◆ Job: Turn every line of the records below into a numbered list, leaving out blank lines and the pictures.

╭─ Data supplied

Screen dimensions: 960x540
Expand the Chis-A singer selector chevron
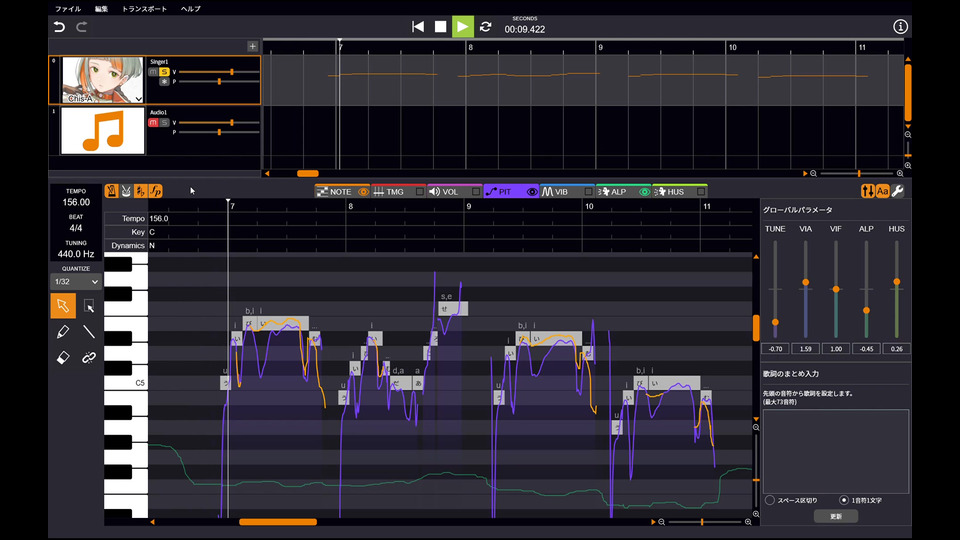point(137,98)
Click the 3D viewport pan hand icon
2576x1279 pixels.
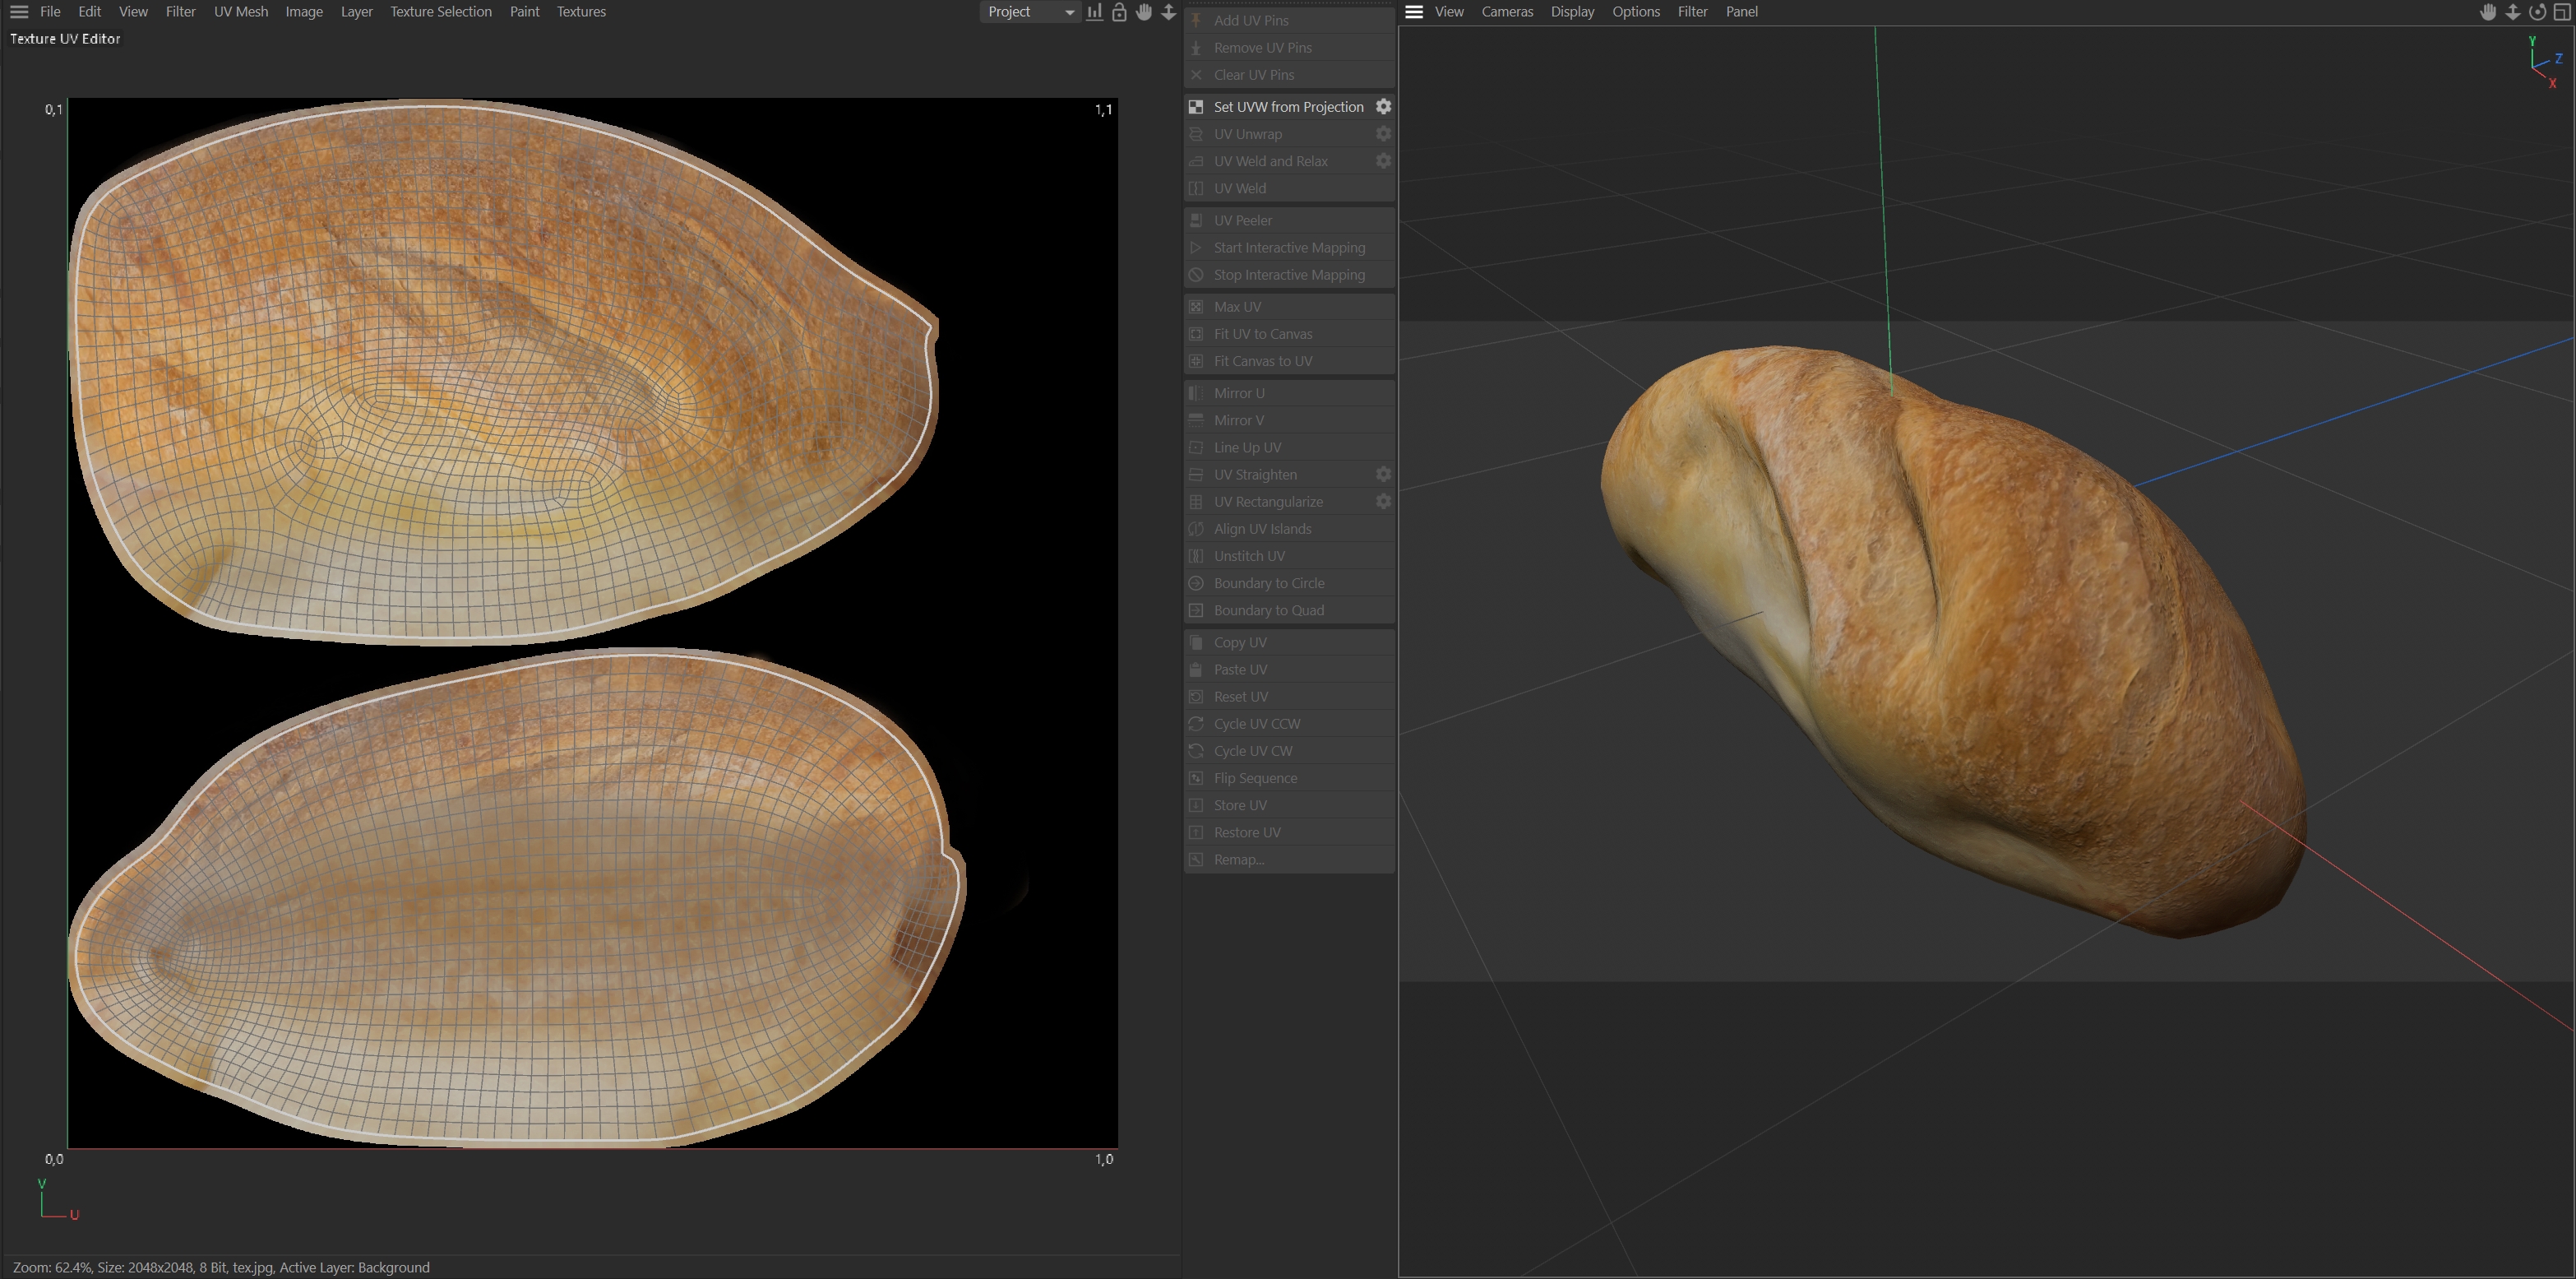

╰─

◆ Exercise solution:
1. Screen dimensions: 960x540
2. Expand the Chis-A singer selector chevron
3. point(137,98)
4. Click the 3D viewport pan hand icon
5. 2576x1279 pixels.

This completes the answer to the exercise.